— Work to complete —
- 1) From the Toronto Raptors passage, list the expansion-draft players who ended up playing for the Raptors.
- 2) Edit the Toronto Raptors passage: write out the part starting at "Murray described the" and ending at "for the Raptors.", with "misfits" changed to "castoffs".
- 3) Decide whether each statement agrees with the Toronto Raptors passage, and answer yes or no with the deciding words quoted:
(a) The Raptors held the seventh overall pick in the draft.
(b) Damon Stoudamire was a point guard from Arizona.
(c) The expansion draft took place in June 1996.

— Excerpt —
........

When Brendan Malone looks back on coaching an expansion team in Toronto two decades ago, one of the first things he recalls was a lecture he delivered to the media before the season started about the rules of the game. “It was brand new to them,” Malone said. “It was a hockey town. This was their first exposure to NBA basketball.” 

Tracy Murray, a member of that expansion team, remembers a lot of teaching moments as well. During a home game early in the season at the SkyDome, Murray was at the free throw line when he started laughing to himself. When reporters asked him about the incident after the game, he told them, “When you have those poppers behind the basket, you’re not supposed to wave them at me, I play for the home team.”

It was brand new to them. It was a hockey town. This was their first exposure to NBA basketball.

Murray described the Raptors as misfits. Isiah Thomas, part owner and Executive Vice President of the team, saw it differently. In Thomas’ view, the league had made it difficult for the incoming expansion teams (the Vancouver Grizzlies joined the league the same season) to build a strong locker room culture. When the expansion draft took place in June 1995, the Raptors and Grizzlies were essentially picking from a list of players who had worn out their welcome, were on the downside of their careers, or had become a distraction in the locker room. Of the 14 players take in the expansion draft, only seven of them—Tony Massenburg, Zan Tabak, Willie Anderson, Ed Pinckney, Acie Earl, John Salley, Oliver Miller—ended up playing for the Raptors.

Thomas would fill out his roster via free agency and through the draft. The Raptors had the seventh overall pick. Thomas had targeted a high schooler named Kevin Garnett, but also became infatuated with Damon Stoudamire, a point guard from Arizona. “I had no doubt about Damon,” Thomas said. “I had known both Lute Olson and Jim Rosborough at Arizona since I was in high school. We had to have a strong enough personality coming into the locker room to be able to absorb some of the bad stuff that you had to pick up through the expansion process. He was a four-year player, he carried himself well, I knew he could handle the locker room.”

........

— Given material —
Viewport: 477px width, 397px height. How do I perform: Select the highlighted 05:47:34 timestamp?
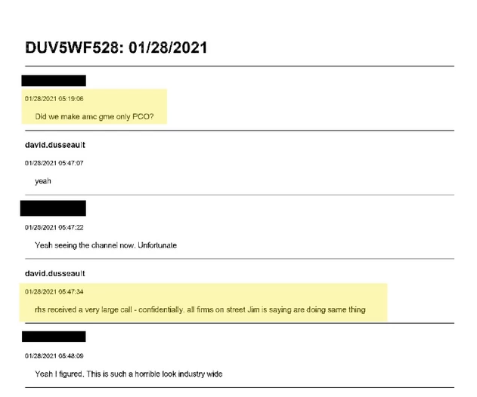[54, 291]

........

— Results of the tasks —
- 1) Tony Massenburg, Zan Tabak, Willie Anderson, Ed Pinckney, Acie Earl, John Salley, Oliver Miller

- 2)
Murray described the Raptors as castoffs. Isiah Thomas, part owner and Executive Vice President of the team, saw it differently. In Thomas’ view, the league had made it difficult for the incoming expansion teams (the Vancouver Grizzlies joined the league the same season) to build a strong locker room culture. When the expansion draft took place in June 1995, the Raptors and Grizzlies were essentially picking from a list of players who had worn out their welcome, were on the downside of their careers, or had become a distraction in the locker room. Of the 14 players take in the expansion draft, only seven of them—Tony Massenburg, Zan Tabak, Willie Anderson, Ed Pinckney, Acie Earl, John Salley, Oliver Miller—ended up playing for the Raptors.

- 3)
(a) Yes: "The Raptors had the seventh overall pick."
(b) Yes: "Damon Stoudamire, a point guard from Arizona"
(c) No: "When the expansion draft took place in June 1995"